Selector class takes a new argument "parser" which indicates which parser backend to use (lxml or selectolax).
Selectolax itself provides two backends Lexbor and Modest by default it uses the Modest backend. Should additional support for lexbor be added? We could use modest by default and have the users pass an argument if they want to use lexbor
If the "parser" argument is not provided lxml will be used by default, since I thought it preserves the current behavior and allows backward support.

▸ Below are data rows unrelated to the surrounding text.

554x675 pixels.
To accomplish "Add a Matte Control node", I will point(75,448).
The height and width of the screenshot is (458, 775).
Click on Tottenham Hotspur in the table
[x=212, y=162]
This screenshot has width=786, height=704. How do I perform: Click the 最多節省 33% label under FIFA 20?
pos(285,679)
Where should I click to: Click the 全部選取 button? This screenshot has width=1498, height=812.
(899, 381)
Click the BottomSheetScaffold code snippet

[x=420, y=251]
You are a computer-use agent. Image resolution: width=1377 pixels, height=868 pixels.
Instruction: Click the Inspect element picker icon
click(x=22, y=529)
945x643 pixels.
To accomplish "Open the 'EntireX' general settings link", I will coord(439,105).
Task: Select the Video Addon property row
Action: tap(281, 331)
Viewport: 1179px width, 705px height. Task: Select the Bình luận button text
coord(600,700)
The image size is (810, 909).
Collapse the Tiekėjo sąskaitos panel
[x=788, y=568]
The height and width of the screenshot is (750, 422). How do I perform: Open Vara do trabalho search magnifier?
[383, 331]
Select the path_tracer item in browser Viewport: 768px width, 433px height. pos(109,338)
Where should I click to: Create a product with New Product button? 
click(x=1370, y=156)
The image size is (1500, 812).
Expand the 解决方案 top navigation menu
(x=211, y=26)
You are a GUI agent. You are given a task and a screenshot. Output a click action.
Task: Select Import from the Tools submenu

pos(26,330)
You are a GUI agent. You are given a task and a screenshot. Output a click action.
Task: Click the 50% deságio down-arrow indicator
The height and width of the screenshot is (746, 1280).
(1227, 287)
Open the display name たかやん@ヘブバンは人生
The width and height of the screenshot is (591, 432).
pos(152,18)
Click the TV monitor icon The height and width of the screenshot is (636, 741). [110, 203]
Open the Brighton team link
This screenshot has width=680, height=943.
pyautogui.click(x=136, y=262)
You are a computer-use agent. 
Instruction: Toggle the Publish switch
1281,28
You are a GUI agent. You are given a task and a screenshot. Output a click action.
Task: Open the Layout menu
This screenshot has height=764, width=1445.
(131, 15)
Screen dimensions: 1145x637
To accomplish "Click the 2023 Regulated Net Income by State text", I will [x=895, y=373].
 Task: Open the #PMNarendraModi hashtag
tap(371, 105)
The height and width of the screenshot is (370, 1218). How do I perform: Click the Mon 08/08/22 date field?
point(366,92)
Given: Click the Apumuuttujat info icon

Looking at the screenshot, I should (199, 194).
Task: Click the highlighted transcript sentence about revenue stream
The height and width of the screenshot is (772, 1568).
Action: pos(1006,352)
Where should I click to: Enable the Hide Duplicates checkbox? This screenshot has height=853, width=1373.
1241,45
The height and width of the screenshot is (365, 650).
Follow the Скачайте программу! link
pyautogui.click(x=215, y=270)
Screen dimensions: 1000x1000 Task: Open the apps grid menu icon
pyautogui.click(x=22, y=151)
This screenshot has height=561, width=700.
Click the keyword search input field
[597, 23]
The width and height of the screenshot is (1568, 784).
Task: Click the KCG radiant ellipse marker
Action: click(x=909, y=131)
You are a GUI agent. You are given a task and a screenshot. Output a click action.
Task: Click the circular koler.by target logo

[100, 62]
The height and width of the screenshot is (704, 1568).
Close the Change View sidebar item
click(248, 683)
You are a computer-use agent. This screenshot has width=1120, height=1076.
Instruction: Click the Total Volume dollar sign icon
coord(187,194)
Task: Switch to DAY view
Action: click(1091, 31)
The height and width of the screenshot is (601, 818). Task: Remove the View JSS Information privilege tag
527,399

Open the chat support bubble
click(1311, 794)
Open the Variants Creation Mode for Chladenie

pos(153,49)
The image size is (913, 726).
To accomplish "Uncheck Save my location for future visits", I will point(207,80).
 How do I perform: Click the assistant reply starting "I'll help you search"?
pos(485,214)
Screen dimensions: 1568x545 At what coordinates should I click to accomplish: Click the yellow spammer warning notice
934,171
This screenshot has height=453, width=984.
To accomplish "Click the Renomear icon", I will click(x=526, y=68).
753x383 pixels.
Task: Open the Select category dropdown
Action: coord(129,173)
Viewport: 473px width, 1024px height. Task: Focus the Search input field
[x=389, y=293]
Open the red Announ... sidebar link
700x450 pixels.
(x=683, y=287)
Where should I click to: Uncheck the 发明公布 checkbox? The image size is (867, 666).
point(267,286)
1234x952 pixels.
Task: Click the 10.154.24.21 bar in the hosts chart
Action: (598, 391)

It also allows the test suite to be used without changes to all the existing methods.
If the xpath method is called on a selector instantiated with selectolax as parser raise NotImplementedError.

Low level changes -

Add selectolax to the list of parsers in _ctgroup and modify create_root_node to instantiate the selected parser with the provided data.
Modify the xpath and css methods behavior to use both selectolax and lxml or write separate methods or classes to handle them.
Utilize HTMLParser class in Selectolax and its css method to apply the css expression specified and return the data collected.
Create a Selectorlist with Selector objects created with the type and parser specified.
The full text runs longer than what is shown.